Top of Provided records

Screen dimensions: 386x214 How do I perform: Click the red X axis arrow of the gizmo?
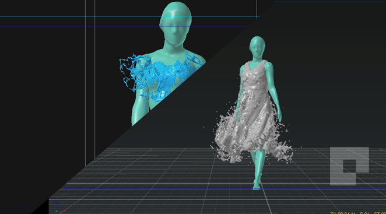62,211
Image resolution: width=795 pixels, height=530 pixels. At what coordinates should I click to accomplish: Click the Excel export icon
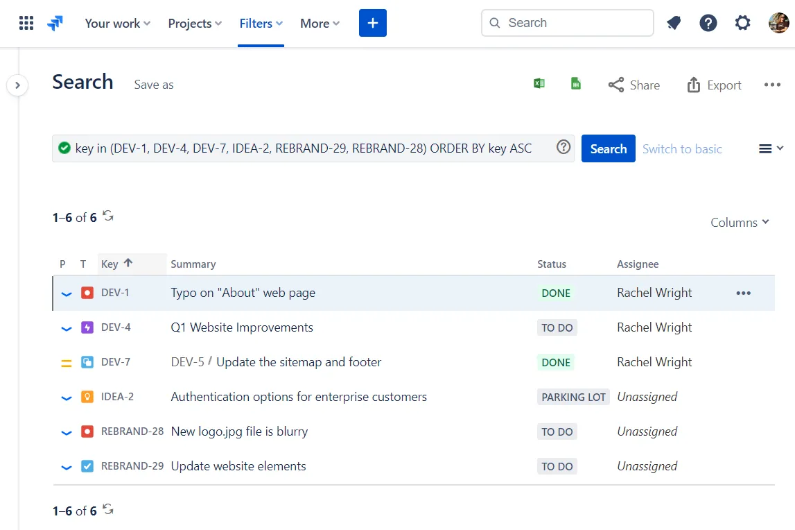point(539,84)
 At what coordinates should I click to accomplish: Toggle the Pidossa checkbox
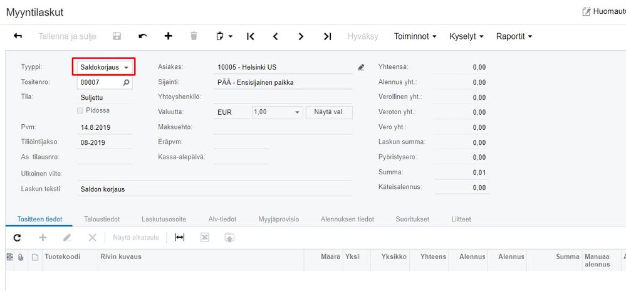coord(80,110)
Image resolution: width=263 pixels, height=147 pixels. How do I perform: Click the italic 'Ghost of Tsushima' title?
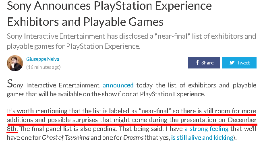tap(66, 138)
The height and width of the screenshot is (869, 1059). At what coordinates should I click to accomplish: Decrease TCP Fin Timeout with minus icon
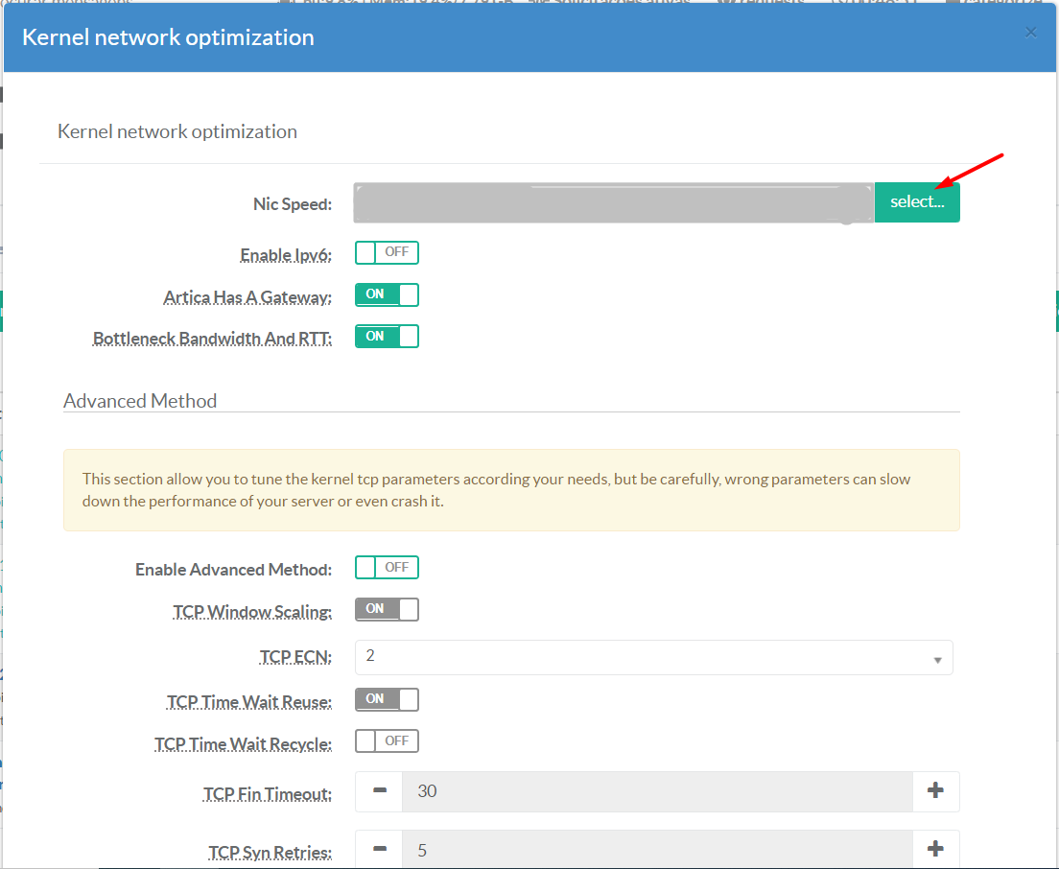pos(379,791)
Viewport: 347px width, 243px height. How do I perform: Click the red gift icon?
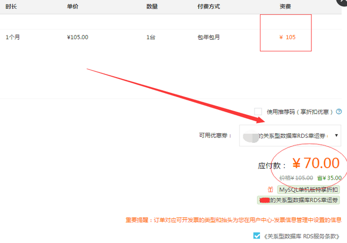[x=270, y=190]
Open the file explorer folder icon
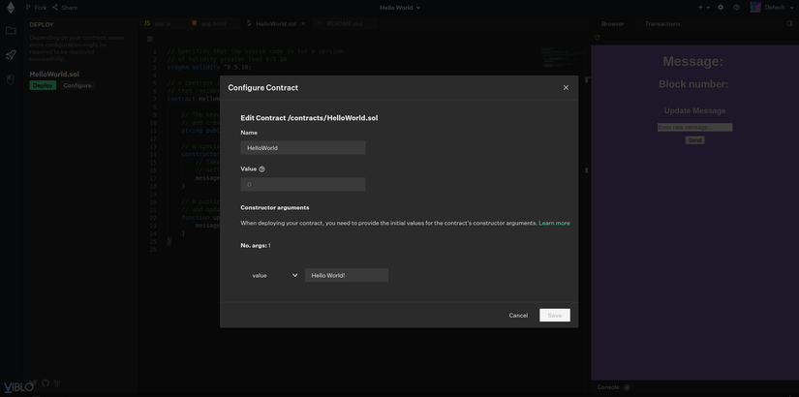This screenshot has width=799, height=397. coord(11,30)
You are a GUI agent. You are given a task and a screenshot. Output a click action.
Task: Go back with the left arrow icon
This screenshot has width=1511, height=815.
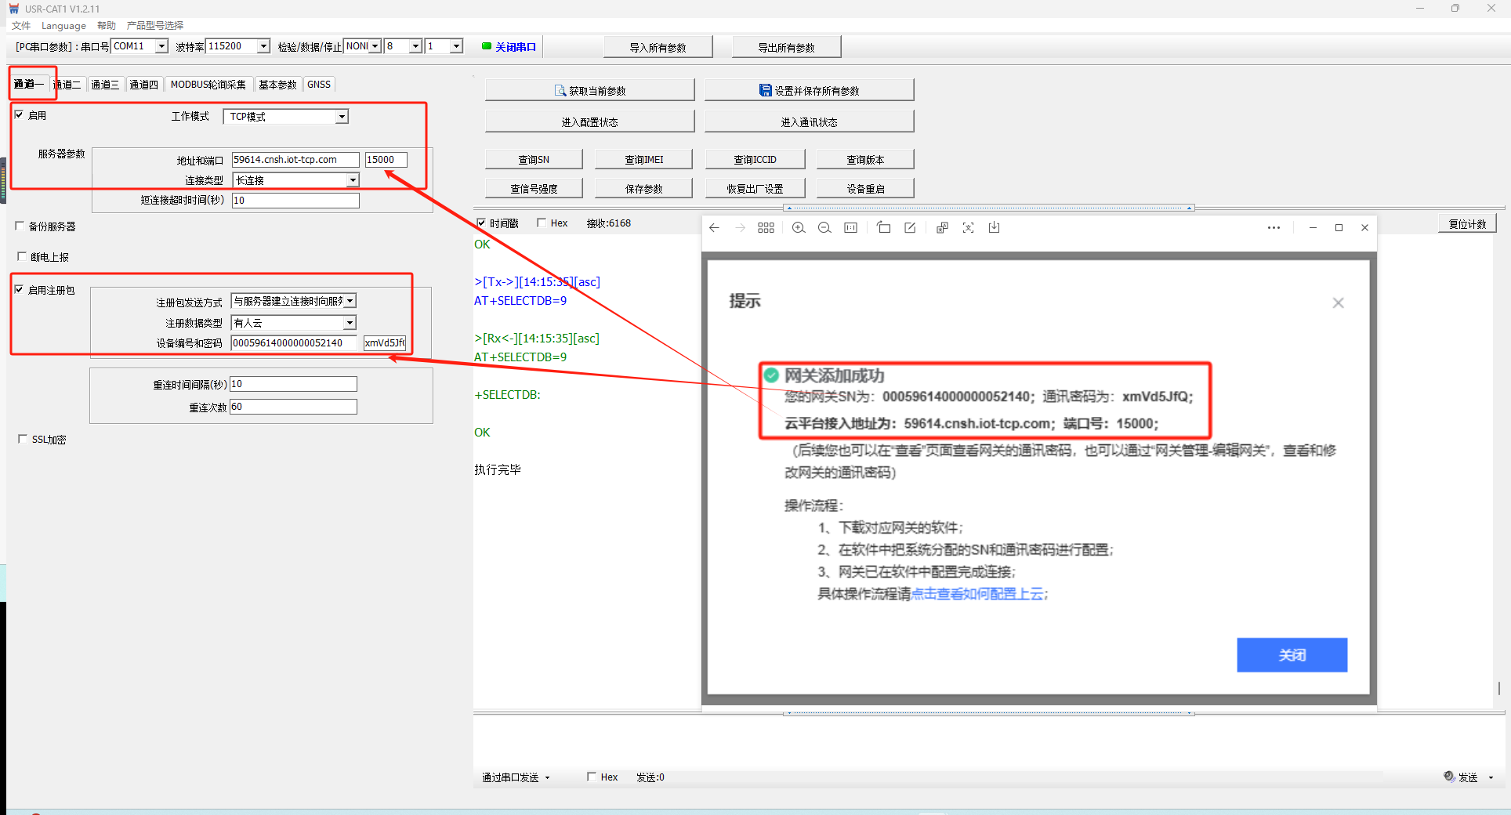coord(714,228)
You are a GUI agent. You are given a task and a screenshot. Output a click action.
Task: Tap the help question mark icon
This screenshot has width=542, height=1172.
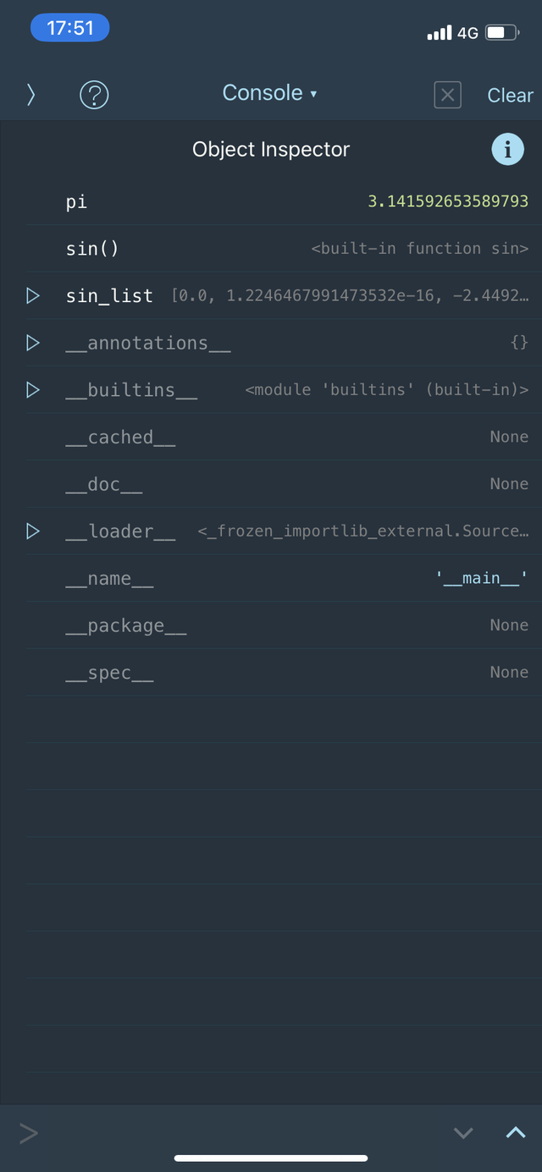[94, 95]
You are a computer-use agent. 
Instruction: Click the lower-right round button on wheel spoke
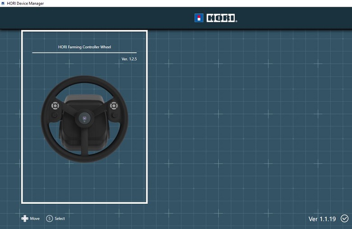115,116
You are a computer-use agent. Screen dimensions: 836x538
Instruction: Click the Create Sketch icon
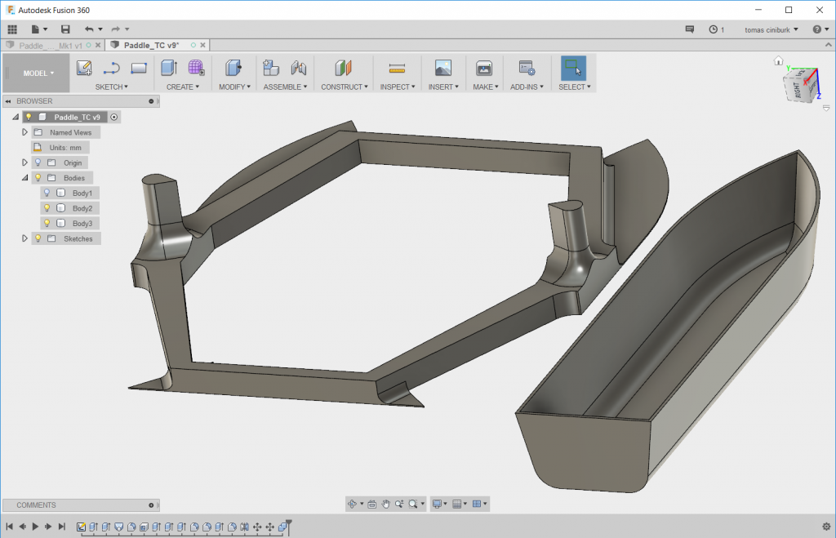tap(83, 69)
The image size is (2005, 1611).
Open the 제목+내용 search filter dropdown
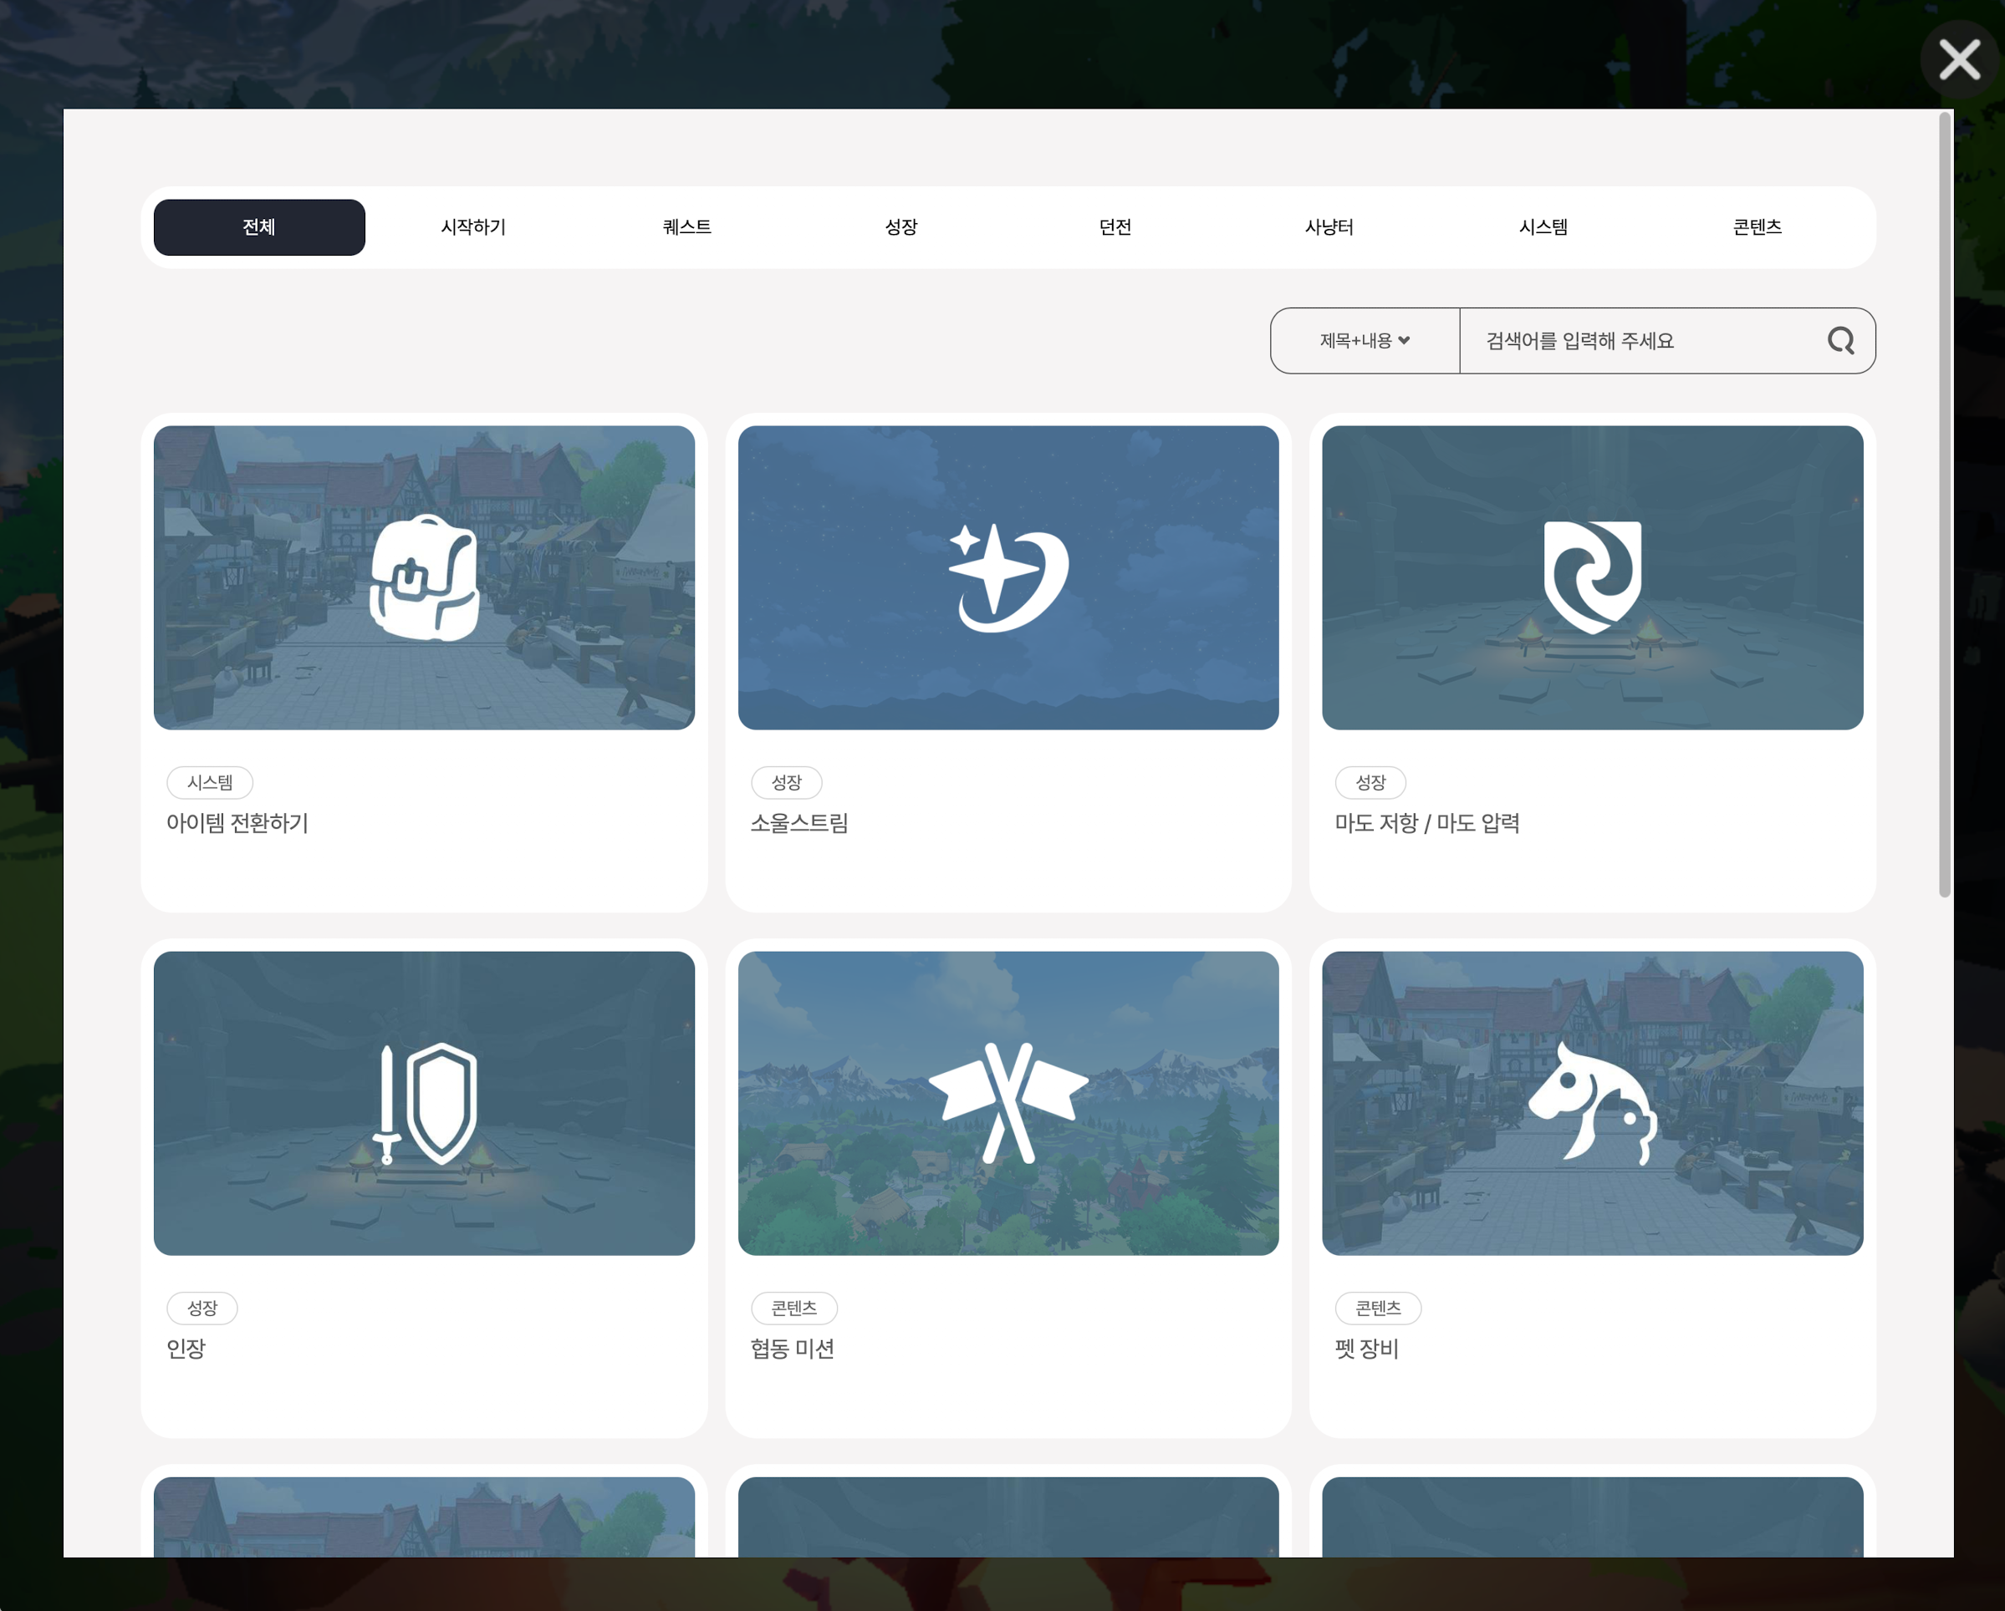[x=1364, y=341]
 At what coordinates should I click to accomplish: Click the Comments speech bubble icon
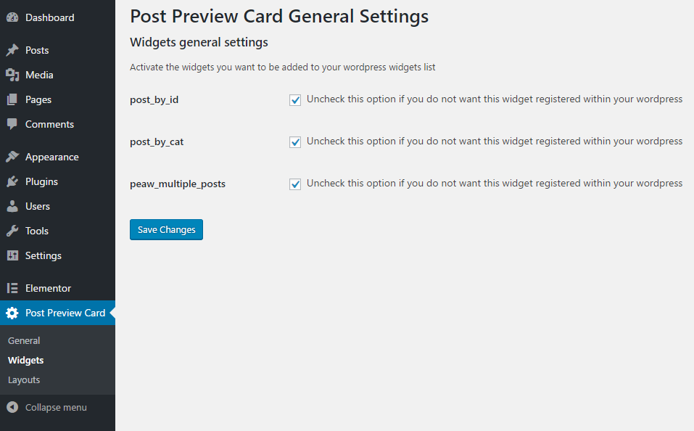pyautogui.click(x=12, y=124)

Bottom of Provided records

**Problem**
The range to transcribe runs from the line holding "Image resolution: width=795" through the final line of the data above; copy it exactly and exclude the pictures.

**Final answer**
Image resolution: width=795 pixels, height=530 pixels. At what coordinates should I click to accomplish: Click the Excel export icon
point(539,84)
 At what coordinates should I click to accomplish: Toggle the Pidossa checkbox
coord(80,110)
Image resolution: width=263 pixels, height=147 pixels. How do I perform: Click the italic 'Ghost of Tsushima' title?
tap(66, 138)
The height and width of the screenshot is (869, 1059). At what coordinates should I click to accomplish: Decrease TCP Fin Timeout with minus icon
pos(379,791)
Viewport: 347px width, 243px height. How do I perform: Click the red gift icon?
[x=270, y=190]
Open the file explorer folder icon
This screenshot has width=799, height=397. coord(11,30)
You are a GUI agent. You are given a task and a screenshot. Output a click action.
Task: Go back with the left arrow icon
This screenshot has width=1511, height=815.
coord(714,228)
You are a GUI agent. You are given a task and a screenshot. Output a click action.
Task: Tap the help question mark icon
This screenshot has width=542, height=1172.
[94, 95]
You are a computer-use agent. 
Instruction: Click the lower-right round button on wheel spoke
115,116
You are a computer-use agent. Screen dimensions: 836x538
Instruction: Click the Create Sketch icon
tap(83, 69)
The image size is (2005, 1611).
Open the 제목+내용 search filter dropdown
[x=1364, y=341]
 At what coordinates should I click to accomplish: Click the Comments speech bubble icon
pyautogui.click(x=12, y=124)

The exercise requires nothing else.